An Underreported Symptom of AN: Bedwetting

Most teens and adults do not
reveal their symptoms.

Reprinted from Eating Disorders Review
May/June 2011 Volume 22, Number 3
©2011 Gürze Books

Some time ago, clinicians with the Eating Disorders Program at the Hospital for Sick Children in Toronto, Canada, began noticing that a number of children and teens with anorexia nervosa (AN) had secondary nocturnal enuresis (bedwetting). When Nuray Kanbur, MD and colleagues administered a self-report urinary incontinence survey (Incontinence Symptom Index-Pediatric, or ISI-P) to patients whose enuresis had appeared at about the time AN developed, they found the prevalence of nocturnal enuresis (NE) was 17% (10 of 59 patients). They also learned that there was little information about NE in patients with AN (Int J Eat Disord 2011; 44:349). This is the first study to investigate bladder dysfunction in teens with AN.
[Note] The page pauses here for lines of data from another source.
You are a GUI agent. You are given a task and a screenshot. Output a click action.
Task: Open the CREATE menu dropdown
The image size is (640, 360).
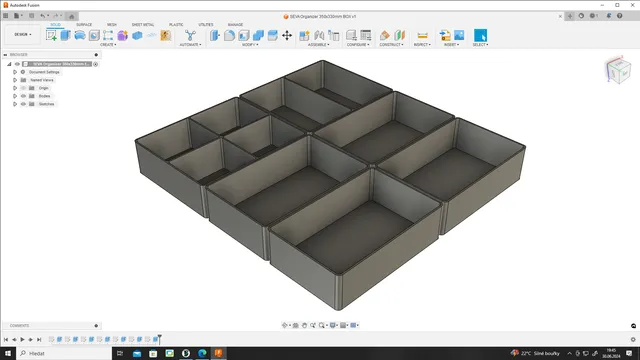(108, 44)
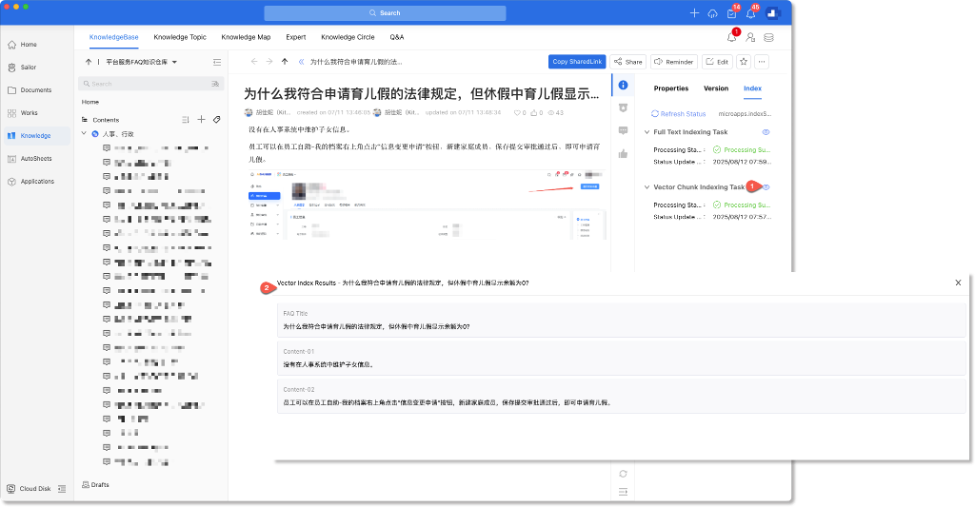View Full Text Indexing Task eye icon
976x508 pixels.
[766, 132]
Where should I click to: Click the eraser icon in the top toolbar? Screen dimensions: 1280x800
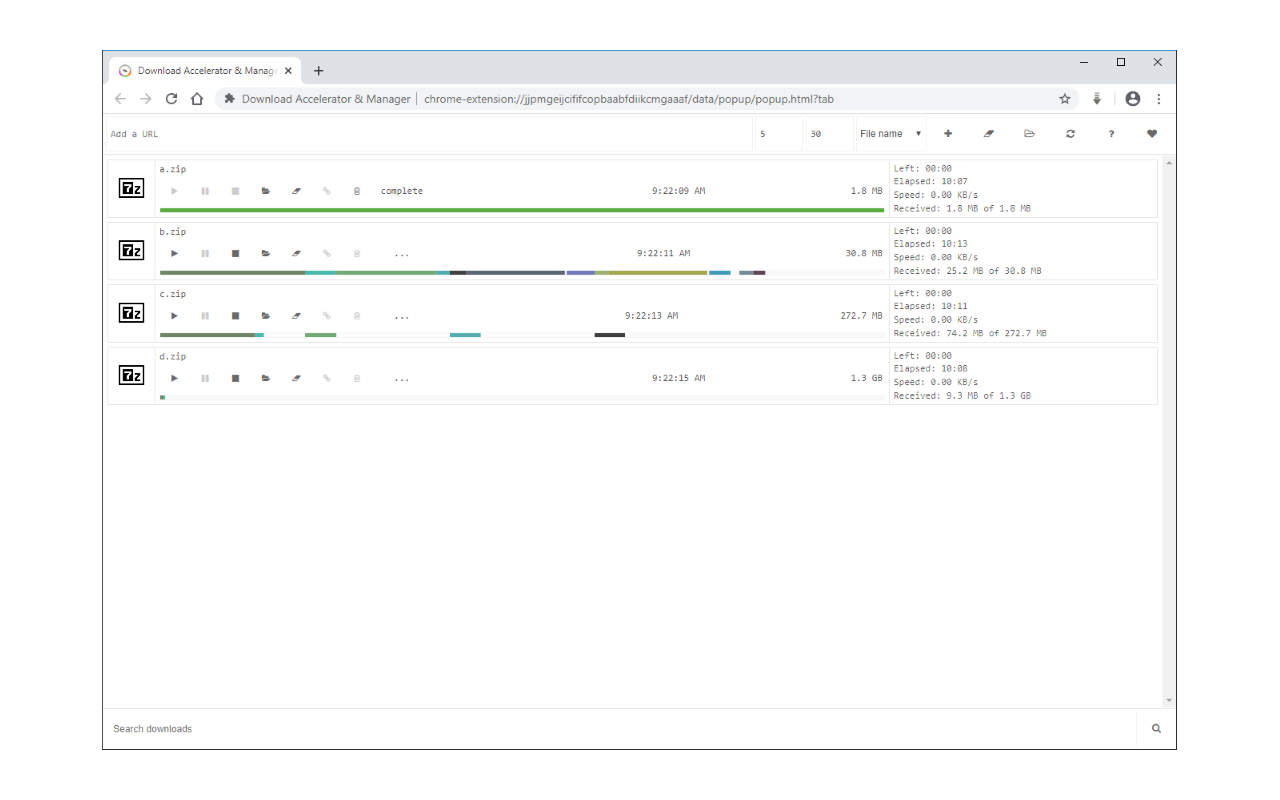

Dr. Kanbur and colleagues found that the overall frequency of daytime and nighttime urinary incontinence symptoms was 62.7%. Stress incontinence affected 32.2% of all participants and 60% (6 of 10) participants with NE, which suggested the possibility of an underlying bladder dysfunction caused by detrusor instability (uncontrolled contractions of the bladder wall). All cases of secondary enuresis resolved after weight was restored.

Several mechanisms are involved

NE is a heterogeneous disorder with various underlying mechanisms that result in two main types of enuresis, nocturnal polyuresis (diuresis-dependent enuresis) and reduced functional bladder capacity, or detrusor instability (involuntary contractions of the bladder wall). It’s still unclear why adolescents with AN develop secondary NE. AN has been associated with abnormal osmoregulation and impaired urinary concentrating capacity, and some reports suggest it may be related to hypothalamic dysfunction or a primary renal problem. One study of patients with AN who were taking antidepressants found the patients had a blunted ability to concentrate urine in comparison with healthy controls (Nephrol Dial Transplant 2004; 19:3034).

The authors discovered that two patients had altered bladder dynamics and supranormal curves on uroflow measures, which pointed to voiding dysfunction. One had a low body mass index  and the other had functional constipation with episodes of encopresis while she had NE.

One interesting sidelight was that none of the teens with AN in the study population reported symptoms of NE until specifically asked about it on the questionnaire. Concealment of this problem warrants further investigation; for example, the authors note that in a study of adults with NE, half of men and 35% of women had never consulted a clinician about their symptoms and only 30% believed that bedwetting was treatable (Scand J Urol Nephrol 1997; 31:533).